Exercise aim:
Please show each line below that contains the word "header", copying every such line in full.

[Saved entries]

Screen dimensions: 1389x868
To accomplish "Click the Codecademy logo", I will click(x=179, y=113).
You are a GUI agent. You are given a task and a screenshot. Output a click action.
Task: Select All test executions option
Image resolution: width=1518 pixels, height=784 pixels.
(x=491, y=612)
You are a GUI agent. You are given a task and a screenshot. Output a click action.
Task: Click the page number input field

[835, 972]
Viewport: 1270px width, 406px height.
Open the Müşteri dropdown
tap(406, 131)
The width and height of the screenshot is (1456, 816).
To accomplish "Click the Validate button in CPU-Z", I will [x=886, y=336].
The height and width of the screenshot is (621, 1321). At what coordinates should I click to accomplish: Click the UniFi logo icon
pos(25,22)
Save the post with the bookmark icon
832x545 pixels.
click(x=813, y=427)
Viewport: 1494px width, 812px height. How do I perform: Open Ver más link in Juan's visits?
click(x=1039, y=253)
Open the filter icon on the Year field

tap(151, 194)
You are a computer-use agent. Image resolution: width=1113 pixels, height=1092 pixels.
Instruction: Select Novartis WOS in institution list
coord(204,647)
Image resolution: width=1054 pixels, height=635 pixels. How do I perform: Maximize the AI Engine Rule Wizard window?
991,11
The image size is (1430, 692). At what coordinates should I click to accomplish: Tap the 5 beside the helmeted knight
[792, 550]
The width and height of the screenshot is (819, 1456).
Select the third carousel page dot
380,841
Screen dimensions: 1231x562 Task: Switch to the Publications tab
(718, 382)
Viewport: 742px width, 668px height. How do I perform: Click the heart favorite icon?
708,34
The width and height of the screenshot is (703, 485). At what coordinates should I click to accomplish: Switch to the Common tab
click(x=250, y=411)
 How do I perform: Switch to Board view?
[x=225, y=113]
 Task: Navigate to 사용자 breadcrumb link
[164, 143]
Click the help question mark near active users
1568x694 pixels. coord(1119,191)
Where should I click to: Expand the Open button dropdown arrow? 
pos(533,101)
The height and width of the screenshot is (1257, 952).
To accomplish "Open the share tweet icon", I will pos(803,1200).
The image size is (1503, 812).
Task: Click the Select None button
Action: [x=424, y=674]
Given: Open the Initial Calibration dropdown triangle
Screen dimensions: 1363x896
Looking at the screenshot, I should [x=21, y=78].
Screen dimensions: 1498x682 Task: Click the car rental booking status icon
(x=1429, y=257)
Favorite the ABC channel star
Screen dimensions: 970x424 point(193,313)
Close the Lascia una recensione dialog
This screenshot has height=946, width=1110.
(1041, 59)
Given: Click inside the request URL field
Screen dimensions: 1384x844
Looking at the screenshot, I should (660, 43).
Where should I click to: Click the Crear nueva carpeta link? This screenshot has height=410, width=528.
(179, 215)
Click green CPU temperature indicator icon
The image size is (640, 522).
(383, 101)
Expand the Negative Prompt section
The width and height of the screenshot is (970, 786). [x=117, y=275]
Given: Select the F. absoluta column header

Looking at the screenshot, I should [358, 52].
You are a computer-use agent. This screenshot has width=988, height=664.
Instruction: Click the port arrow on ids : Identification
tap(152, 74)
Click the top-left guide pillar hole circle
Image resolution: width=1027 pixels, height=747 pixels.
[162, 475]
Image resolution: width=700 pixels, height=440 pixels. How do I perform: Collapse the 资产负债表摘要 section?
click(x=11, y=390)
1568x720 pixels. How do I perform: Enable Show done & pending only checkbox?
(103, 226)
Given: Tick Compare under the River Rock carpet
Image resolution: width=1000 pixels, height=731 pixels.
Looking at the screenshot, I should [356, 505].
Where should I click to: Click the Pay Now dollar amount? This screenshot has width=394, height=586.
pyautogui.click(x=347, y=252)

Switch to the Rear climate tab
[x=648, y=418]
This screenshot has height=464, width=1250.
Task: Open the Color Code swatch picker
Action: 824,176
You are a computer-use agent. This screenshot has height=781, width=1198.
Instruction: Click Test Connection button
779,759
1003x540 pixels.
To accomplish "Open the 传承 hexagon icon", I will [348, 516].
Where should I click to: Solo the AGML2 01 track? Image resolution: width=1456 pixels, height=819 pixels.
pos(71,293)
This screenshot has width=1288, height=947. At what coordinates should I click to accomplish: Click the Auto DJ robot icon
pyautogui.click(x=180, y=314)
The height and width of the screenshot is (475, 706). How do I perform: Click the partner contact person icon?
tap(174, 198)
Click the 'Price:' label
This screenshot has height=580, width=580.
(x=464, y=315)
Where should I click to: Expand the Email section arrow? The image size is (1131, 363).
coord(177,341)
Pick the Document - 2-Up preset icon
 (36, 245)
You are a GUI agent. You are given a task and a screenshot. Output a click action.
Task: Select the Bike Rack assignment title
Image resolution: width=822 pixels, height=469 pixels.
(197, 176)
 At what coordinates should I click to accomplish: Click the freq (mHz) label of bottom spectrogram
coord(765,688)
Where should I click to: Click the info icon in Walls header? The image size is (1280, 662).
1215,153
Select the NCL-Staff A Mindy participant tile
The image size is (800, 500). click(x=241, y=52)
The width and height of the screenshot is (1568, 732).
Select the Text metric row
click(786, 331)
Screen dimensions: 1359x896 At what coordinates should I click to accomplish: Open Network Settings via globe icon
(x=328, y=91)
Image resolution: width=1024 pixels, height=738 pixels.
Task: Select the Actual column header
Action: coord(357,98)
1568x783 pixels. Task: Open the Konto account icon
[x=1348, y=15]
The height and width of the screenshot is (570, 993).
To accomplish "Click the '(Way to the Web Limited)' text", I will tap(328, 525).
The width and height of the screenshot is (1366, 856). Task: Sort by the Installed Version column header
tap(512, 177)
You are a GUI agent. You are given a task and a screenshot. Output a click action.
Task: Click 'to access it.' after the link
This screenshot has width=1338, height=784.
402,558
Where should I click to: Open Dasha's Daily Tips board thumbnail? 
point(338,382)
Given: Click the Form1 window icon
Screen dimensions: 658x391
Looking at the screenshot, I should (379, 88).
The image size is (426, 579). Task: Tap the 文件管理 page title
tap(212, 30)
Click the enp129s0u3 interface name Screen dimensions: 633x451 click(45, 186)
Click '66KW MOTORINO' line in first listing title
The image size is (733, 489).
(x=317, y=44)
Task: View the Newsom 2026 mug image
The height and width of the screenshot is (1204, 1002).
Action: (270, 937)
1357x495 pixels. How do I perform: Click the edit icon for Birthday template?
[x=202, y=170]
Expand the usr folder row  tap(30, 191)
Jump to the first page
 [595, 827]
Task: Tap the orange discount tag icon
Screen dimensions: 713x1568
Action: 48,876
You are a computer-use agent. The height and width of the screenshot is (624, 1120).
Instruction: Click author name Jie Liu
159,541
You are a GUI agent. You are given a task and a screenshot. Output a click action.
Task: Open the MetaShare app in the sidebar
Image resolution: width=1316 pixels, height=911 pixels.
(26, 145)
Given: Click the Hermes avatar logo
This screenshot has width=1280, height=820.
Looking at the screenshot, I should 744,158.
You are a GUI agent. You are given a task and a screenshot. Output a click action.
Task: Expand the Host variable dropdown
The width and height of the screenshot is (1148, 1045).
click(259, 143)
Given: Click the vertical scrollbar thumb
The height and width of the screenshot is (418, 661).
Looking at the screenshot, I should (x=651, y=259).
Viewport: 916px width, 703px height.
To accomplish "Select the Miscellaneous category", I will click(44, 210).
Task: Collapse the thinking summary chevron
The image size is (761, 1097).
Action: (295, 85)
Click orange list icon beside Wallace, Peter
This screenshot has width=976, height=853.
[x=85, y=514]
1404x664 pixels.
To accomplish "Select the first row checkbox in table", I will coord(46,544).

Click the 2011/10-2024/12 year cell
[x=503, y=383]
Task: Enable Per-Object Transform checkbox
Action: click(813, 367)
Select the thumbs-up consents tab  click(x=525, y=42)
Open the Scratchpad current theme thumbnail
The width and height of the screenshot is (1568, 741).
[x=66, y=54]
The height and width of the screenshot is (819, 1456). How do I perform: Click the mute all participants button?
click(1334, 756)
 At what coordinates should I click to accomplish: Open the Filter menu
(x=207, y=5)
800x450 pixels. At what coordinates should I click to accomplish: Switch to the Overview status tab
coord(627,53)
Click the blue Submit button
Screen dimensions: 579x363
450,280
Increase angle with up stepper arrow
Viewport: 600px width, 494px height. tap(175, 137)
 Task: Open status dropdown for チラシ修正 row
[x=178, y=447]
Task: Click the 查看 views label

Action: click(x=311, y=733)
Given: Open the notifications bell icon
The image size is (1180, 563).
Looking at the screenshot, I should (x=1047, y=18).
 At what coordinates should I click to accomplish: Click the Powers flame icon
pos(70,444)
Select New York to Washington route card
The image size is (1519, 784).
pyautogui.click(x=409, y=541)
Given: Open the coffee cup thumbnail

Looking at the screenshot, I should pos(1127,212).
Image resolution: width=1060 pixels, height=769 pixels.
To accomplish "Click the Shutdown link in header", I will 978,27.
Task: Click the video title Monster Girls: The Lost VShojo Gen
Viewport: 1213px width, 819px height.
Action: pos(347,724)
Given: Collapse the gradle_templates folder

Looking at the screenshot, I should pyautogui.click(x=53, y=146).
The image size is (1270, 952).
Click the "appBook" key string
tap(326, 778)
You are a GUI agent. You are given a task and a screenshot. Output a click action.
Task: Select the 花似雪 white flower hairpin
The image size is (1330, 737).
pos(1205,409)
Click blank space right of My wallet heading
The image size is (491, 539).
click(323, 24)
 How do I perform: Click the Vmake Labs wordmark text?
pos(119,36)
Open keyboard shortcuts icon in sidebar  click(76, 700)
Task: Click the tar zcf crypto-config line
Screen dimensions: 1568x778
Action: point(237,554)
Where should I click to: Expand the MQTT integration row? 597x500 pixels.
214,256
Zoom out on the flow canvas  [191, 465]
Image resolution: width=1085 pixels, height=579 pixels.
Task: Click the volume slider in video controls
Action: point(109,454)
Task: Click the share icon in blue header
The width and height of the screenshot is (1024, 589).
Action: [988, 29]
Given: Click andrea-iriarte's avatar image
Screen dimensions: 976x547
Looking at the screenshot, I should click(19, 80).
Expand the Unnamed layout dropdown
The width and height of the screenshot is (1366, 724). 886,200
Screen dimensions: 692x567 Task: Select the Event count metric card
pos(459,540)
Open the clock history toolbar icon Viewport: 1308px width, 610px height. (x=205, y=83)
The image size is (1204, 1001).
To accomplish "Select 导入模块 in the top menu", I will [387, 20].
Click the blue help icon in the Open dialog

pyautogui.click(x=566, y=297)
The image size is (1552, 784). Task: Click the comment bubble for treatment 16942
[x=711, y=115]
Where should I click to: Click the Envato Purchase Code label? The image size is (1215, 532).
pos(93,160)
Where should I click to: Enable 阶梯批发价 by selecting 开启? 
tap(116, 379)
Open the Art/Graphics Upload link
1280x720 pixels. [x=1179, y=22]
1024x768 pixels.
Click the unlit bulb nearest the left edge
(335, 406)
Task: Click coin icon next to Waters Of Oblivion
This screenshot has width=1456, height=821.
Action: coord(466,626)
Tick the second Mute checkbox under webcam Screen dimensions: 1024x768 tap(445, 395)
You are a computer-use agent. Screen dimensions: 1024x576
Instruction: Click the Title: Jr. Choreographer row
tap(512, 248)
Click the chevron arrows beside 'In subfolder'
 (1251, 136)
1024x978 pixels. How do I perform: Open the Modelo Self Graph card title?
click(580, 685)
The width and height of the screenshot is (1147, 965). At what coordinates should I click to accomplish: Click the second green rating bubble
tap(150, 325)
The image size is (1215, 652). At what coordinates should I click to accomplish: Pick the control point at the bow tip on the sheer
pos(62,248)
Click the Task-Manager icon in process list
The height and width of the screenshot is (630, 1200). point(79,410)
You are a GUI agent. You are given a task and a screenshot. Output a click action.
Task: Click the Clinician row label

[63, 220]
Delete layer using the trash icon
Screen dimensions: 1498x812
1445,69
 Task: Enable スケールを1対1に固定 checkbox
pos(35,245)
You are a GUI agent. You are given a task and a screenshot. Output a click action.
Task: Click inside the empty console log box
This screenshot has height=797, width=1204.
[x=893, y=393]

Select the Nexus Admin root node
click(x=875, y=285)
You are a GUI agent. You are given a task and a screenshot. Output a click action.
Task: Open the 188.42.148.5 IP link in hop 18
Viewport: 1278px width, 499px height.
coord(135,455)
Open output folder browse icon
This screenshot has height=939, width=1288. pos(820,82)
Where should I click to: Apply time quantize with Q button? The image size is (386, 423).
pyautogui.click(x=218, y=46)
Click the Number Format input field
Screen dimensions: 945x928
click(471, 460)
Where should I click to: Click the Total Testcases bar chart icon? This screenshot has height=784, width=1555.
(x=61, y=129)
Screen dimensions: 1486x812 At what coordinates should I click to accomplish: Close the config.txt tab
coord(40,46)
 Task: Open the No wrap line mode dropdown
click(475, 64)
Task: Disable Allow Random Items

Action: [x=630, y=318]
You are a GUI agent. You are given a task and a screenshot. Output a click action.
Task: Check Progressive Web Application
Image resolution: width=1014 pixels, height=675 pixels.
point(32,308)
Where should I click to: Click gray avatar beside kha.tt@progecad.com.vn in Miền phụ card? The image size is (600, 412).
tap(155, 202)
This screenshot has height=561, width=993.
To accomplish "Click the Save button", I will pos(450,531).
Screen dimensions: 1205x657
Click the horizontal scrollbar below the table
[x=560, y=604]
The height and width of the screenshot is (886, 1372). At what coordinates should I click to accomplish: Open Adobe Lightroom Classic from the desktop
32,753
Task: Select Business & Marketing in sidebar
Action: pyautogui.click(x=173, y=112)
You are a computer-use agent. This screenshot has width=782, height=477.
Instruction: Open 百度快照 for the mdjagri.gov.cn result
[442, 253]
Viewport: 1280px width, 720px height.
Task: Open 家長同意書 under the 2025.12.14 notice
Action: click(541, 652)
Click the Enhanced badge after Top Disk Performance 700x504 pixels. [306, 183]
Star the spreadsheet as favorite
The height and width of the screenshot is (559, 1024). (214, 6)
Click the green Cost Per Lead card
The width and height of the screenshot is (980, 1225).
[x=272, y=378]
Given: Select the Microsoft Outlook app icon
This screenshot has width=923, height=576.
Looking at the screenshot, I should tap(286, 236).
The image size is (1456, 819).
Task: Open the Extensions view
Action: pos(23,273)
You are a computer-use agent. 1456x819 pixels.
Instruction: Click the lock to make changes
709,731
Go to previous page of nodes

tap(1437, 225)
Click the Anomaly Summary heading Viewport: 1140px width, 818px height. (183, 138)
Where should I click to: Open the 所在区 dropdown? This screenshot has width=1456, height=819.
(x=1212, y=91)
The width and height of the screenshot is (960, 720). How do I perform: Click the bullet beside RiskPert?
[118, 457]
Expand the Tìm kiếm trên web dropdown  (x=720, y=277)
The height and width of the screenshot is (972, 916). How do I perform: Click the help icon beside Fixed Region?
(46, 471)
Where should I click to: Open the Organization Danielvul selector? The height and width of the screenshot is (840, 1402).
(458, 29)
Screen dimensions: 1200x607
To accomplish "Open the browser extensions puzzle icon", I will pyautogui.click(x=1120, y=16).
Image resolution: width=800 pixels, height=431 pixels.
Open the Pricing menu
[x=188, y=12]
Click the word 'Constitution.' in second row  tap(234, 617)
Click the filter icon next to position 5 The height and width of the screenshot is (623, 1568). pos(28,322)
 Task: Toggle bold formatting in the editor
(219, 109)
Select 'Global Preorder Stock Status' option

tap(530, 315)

Output for this exercise:
Given: Select the F. absoluta column header
Where should I click to: Click the info icon in Walls header? The image size is (1280, 662).
Task: Select the Actual column header
The width and height of the screenshot is (1366, 856). Task: Sort by the Installed Version column header
To accomplish "Click the Shutdown link in header", I will 978,27.
Task: Click the share icon in blue header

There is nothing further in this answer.